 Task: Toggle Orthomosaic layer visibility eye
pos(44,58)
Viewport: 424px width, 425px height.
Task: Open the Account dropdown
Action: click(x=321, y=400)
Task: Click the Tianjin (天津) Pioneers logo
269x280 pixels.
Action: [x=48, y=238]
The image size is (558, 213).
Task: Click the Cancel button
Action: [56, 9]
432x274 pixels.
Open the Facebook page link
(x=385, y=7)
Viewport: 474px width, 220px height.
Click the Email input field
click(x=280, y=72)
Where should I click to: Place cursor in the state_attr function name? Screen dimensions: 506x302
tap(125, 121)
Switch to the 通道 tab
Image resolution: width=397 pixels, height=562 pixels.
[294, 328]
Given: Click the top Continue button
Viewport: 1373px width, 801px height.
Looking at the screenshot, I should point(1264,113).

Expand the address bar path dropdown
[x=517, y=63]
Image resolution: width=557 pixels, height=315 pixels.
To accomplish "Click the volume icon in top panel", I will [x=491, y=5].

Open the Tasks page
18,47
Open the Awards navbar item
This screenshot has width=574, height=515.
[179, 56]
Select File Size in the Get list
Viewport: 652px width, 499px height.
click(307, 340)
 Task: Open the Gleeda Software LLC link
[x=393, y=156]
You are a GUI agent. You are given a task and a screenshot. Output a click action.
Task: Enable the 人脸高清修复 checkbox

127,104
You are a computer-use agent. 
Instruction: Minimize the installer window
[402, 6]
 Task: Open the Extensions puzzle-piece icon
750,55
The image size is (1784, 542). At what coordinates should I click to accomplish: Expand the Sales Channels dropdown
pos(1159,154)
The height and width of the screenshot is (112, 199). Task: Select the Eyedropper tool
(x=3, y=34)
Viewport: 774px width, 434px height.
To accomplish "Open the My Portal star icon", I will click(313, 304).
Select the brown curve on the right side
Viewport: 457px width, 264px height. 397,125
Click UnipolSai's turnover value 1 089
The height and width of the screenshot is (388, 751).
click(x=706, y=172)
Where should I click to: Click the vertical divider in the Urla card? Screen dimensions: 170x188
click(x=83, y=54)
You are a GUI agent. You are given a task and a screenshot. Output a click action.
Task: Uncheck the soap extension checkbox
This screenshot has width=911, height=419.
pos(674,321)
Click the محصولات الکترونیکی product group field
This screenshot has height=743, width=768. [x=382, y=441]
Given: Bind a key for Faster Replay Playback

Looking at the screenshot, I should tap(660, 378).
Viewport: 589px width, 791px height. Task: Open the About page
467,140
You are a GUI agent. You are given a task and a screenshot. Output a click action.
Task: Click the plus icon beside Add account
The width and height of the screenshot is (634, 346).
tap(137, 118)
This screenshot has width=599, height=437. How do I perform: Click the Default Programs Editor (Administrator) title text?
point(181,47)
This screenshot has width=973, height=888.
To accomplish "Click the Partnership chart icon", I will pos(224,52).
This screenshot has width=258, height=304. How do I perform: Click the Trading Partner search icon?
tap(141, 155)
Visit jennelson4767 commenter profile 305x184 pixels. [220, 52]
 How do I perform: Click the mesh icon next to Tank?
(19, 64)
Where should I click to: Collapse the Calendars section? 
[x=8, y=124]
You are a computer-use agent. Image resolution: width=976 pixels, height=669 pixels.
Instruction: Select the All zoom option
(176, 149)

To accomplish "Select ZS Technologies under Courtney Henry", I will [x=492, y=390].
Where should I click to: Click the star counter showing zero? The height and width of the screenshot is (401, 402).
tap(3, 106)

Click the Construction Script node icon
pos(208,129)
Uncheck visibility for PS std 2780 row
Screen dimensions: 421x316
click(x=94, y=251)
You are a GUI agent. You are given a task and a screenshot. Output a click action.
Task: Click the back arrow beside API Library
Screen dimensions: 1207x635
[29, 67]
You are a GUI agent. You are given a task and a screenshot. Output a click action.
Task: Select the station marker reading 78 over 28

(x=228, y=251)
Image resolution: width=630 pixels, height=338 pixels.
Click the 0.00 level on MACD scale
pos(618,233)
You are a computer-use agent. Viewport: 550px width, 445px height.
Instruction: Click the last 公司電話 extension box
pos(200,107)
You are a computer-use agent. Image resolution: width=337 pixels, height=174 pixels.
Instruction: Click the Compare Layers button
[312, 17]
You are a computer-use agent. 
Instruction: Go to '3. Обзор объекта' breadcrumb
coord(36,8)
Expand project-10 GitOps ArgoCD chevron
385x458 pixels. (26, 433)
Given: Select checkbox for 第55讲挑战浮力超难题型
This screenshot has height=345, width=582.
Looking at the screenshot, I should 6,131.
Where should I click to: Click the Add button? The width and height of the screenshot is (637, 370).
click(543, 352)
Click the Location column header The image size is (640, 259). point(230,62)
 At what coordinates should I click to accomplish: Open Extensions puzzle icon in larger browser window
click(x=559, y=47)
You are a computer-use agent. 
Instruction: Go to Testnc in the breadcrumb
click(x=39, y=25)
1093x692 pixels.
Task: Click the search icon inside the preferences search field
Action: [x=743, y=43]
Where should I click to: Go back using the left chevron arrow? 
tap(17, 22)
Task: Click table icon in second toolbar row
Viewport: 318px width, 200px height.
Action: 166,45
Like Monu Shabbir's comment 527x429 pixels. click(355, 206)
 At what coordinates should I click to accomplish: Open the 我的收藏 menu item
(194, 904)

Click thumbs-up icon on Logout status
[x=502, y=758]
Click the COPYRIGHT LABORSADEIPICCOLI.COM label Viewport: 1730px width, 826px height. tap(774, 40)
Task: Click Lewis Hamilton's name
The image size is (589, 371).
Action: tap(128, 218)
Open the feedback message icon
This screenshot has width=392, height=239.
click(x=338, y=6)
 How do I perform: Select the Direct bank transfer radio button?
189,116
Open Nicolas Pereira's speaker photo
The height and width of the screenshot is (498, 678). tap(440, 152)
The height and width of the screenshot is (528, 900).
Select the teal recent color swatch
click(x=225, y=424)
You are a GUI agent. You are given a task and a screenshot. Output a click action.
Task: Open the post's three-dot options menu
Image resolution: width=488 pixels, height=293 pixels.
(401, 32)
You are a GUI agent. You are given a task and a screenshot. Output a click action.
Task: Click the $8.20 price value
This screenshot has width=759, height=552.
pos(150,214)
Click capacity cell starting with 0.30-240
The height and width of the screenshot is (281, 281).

Problem:
Which lines in the material contain the word "value"? Pull each of them out.

Answer to the problem:
Click UnipolSai's turnover value 1 089
Task: Click the $8.20 price value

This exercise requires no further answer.